- **Problem details**
Copy the lines of the material word for word, starting at the line that contains "Task: Center align text with the center icon" and ending at the line that contains "(x=212, y=90)".

=== Dataset records ===

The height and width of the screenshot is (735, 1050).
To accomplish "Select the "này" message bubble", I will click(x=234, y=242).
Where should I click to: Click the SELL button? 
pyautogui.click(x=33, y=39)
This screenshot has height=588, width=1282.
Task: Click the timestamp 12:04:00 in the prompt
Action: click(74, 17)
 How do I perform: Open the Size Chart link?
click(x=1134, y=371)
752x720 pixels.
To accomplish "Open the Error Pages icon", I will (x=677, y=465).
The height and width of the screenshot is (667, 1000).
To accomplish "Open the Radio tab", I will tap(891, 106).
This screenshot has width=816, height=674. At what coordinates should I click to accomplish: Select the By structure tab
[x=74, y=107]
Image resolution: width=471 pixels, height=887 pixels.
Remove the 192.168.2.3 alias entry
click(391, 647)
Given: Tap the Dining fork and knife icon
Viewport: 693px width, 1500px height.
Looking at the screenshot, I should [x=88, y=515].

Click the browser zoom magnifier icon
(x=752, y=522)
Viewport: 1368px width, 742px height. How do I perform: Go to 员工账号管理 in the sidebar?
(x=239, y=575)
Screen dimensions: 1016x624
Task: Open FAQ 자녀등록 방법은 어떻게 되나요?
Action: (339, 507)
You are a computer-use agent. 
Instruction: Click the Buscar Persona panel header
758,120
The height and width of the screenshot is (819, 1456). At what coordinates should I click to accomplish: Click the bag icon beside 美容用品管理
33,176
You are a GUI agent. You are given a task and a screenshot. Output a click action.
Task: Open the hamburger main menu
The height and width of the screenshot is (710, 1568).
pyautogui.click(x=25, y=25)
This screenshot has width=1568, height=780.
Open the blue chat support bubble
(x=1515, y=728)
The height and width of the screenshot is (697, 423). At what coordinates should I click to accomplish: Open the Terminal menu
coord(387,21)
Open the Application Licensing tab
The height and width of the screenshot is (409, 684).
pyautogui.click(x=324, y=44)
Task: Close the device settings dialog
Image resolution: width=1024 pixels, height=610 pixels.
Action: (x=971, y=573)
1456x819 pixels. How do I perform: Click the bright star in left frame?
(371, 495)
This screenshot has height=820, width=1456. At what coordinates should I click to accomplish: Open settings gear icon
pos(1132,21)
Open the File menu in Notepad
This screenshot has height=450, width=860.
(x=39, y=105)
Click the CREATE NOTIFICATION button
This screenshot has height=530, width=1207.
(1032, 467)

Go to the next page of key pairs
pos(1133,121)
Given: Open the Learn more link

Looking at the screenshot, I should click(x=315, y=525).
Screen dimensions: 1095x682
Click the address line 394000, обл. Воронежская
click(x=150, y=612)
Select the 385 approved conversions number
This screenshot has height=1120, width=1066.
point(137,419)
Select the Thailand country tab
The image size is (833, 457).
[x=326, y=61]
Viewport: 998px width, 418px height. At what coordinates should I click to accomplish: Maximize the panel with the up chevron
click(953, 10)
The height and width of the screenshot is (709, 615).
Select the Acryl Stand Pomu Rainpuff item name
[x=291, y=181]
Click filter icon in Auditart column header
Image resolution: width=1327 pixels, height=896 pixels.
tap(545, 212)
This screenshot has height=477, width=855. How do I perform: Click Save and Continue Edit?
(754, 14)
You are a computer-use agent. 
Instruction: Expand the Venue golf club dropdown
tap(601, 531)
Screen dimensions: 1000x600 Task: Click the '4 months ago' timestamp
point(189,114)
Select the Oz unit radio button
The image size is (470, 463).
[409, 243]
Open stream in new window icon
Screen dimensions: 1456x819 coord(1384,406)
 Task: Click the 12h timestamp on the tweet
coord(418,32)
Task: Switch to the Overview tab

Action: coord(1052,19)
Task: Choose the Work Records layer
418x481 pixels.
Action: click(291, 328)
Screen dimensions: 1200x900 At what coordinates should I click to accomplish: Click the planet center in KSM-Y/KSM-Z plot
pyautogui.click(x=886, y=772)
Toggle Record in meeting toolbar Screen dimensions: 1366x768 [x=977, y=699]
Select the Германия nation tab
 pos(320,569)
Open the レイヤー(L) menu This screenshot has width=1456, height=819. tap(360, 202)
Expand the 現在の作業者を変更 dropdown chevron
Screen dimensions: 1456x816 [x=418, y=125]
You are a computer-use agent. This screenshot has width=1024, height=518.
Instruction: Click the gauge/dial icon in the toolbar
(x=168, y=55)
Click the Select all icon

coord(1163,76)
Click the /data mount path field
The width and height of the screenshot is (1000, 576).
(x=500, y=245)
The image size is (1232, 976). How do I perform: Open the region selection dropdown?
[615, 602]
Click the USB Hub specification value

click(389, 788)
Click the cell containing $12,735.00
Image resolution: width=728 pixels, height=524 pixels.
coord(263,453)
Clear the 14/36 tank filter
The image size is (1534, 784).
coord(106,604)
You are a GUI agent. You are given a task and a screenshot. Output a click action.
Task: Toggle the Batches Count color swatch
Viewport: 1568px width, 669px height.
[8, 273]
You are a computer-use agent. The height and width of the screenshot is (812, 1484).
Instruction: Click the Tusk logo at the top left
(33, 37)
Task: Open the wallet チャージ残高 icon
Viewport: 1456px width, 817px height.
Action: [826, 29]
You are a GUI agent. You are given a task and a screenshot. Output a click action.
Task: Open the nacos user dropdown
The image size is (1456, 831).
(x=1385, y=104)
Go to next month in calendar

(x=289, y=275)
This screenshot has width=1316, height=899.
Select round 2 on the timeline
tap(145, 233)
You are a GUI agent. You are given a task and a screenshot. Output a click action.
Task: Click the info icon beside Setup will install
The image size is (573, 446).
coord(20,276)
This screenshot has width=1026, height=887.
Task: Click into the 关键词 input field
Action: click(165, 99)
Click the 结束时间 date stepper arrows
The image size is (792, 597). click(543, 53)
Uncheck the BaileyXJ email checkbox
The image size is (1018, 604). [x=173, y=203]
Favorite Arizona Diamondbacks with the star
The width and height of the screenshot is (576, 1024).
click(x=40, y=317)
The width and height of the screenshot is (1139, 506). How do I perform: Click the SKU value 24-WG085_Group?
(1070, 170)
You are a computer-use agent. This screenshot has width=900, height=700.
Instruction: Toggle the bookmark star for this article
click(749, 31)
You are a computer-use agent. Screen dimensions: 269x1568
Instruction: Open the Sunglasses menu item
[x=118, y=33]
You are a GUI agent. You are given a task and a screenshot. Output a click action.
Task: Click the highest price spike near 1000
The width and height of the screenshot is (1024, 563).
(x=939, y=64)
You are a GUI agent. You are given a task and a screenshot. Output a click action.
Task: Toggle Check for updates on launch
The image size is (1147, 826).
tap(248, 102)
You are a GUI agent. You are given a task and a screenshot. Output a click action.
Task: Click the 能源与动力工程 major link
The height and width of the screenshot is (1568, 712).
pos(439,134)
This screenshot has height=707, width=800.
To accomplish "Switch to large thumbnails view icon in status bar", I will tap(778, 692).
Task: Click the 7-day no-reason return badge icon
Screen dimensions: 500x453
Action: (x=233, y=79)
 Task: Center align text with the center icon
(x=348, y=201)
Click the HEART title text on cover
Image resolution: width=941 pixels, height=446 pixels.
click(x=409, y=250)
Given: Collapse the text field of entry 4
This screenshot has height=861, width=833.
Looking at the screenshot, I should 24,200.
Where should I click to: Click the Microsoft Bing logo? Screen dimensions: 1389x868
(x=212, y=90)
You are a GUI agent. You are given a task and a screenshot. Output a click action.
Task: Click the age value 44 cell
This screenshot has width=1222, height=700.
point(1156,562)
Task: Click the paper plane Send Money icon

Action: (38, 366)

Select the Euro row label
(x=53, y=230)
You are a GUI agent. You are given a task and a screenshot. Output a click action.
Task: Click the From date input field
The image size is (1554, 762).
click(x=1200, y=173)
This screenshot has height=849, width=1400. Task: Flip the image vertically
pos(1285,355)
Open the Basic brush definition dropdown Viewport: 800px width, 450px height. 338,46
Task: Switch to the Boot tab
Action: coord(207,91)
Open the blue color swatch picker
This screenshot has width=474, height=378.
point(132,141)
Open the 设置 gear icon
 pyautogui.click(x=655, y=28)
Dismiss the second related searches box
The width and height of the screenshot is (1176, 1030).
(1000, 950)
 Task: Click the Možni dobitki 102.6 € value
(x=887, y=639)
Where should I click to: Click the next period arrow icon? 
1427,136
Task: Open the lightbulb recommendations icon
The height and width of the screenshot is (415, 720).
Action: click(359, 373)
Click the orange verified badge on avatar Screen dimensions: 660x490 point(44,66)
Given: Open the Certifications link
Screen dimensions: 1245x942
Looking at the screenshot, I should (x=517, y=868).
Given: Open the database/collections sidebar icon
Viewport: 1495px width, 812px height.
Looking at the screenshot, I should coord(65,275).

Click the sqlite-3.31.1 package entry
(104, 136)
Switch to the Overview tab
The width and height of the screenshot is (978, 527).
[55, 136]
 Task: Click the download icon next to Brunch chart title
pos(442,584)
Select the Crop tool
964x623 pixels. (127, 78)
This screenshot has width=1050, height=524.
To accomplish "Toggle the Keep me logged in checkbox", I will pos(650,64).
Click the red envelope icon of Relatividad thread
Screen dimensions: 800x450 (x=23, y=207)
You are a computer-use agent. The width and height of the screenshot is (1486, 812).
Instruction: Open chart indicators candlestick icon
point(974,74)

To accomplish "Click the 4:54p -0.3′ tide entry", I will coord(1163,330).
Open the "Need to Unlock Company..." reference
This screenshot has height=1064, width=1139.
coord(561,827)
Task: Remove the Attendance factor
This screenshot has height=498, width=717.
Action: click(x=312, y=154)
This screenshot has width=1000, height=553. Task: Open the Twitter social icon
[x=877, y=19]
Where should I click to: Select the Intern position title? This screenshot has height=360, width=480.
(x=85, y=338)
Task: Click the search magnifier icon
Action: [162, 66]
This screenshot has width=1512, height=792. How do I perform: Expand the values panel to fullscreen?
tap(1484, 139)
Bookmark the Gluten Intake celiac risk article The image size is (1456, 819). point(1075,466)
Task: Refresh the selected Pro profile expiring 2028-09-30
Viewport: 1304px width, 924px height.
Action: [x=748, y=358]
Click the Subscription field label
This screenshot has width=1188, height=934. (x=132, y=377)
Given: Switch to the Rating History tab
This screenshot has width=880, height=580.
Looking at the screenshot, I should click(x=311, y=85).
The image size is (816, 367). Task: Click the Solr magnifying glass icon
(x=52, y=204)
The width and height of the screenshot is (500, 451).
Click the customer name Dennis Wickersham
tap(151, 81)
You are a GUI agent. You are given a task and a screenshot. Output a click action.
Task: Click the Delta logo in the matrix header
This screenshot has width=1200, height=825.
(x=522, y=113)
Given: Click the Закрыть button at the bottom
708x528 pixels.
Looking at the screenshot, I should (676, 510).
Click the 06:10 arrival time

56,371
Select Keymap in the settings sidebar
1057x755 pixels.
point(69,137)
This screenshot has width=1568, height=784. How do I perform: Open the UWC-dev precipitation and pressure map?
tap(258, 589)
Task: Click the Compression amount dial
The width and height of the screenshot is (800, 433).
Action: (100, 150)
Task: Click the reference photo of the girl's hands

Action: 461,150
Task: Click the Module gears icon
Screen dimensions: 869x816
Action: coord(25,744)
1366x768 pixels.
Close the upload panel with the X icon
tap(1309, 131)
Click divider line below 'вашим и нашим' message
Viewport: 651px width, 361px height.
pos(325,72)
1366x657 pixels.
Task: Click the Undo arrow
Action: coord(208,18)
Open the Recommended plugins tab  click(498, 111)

===

- **Worked answer**
 Task: Center align text with the center icon
(x=348, y=201)
Click the HEART title text on cover
Image resolution: width=941 pixels, height=446 pixels.
click(x=409, y=250)
Given: Collapse the text field of entry 4
This screenshot has height=861, width=833.
Looking at the screenshot, I should 24,200.
Where should I click to: Click the Microsoft Bing logo? Screen dimensions: 1389x868
(x=212, y=90)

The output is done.